• INPUT ROWS:
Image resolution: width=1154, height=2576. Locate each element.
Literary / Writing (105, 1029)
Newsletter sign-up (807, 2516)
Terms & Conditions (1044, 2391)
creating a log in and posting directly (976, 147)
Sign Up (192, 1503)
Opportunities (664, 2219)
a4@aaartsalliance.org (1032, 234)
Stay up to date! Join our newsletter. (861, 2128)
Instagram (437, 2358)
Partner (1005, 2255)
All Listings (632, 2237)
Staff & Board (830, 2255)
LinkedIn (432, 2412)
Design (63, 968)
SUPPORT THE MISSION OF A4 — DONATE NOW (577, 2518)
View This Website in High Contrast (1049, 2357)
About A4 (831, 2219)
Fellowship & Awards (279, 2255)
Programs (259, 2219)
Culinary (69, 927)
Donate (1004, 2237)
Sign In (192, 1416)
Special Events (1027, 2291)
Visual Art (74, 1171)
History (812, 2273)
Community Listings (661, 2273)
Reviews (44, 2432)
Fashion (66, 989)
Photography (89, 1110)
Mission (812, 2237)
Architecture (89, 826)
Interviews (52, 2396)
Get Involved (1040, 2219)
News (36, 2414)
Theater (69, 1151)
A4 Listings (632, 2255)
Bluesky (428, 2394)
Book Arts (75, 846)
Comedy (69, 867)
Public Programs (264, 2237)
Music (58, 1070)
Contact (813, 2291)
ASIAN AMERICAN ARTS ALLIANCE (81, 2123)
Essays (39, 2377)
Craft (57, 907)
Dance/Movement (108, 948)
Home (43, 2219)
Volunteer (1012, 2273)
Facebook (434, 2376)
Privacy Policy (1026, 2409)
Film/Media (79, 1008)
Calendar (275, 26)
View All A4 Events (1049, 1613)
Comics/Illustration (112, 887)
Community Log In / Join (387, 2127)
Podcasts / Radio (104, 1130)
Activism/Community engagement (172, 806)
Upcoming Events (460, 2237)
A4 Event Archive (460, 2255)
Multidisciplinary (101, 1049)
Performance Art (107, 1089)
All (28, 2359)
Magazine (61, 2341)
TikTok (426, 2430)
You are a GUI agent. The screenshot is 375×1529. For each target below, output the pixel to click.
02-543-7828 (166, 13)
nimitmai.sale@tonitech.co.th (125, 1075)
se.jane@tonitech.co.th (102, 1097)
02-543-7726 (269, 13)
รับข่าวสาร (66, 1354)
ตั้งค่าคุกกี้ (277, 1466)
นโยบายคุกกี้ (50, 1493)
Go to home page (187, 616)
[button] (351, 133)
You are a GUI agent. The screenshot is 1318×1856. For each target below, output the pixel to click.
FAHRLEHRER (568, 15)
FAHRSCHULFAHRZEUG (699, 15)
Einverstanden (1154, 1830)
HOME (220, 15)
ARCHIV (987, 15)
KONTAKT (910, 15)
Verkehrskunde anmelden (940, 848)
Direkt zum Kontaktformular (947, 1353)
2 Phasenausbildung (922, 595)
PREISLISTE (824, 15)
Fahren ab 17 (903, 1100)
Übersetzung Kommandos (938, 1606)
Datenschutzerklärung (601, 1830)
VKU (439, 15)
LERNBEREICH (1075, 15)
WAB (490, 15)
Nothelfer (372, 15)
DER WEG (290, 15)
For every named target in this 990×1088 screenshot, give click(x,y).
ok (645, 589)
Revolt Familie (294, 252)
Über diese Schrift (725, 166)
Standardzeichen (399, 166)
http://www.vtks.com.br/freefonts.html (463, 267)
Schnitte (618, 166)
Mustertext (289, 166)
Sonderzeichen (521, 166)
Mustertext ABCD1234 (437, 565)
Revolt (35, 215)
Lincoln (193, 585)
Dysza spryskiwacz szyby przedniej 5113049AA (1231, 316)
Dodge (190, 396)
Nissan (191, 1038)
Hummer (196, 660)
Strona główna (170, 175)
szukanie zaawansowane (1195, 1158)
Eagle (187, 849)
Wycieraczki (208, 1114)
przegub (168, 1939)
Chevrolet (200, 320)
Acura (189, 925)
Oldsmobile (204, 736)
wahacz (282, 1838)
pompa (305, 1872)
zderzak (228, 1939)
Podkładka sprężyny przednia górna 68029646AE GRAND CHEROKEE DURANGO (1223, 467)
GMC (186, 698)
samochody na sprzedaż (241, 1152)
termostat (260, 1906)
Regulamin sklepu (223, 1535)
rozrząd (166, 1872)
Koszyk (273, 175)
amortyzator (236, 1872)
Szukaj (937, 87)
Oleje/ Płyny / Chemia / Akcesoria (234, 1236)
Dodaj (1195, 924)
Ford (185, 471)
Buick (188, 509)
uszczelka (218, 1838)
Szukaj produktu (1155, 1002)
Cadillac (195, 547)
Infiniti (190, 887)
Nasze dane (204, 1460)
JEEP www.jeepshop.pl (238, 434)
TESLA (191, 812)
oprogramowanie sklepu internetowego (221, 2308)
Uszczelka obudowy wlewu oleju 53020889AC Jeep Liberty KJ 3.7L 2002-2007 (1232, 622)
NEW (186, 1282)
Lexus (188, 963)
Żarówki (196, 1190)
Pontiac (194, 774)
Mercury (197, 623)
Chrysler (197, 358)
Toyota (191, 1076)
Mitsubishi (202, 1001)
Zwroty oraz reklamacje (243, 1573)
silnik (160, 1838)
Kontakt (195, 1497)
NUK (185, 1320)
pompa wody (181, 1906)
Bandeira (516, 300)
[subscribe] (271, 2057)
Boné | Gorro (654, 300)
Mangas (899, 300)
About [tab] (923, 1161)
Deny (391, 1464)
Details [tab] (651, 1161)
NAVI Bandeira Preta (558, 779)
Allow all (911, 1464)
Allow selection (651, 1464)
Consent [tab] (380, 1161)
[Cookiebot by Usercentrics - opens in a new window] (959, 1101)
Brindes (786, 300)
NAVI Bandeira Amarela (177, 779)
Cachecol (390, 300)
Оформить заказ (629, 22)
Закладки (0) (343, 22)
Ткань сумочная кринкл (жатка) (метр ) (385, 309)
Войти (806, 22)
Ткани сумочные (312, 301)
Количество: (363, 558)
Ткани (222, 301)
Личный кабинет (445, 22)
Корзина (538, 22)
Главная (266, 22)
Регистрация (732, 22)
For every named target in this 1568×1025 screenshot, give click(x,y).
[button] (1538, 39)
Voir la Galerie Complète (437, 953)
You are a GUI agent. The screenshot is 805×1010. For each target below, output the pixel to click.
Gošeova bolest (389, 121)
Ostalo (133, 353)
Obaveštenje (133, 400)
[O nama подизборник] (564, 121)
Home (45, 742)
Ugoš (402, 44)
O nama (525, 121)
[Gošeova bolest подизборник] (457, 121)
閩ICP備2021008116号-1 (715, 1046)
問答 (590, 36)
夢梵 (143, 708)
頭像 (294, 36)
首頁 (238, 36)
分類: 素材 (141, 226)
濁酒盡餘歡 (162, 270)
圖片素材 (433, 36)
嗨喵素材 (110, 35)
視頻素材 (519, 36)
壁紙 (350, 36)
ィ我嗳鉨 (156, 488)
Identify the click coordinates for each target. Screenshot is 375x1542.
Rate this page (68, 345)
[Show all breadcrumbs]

• THE REQUEST:
State how many lines in the items above contain the string "sklepu", with case counting. Give only the number.

• WRITTEN ANSWER:
2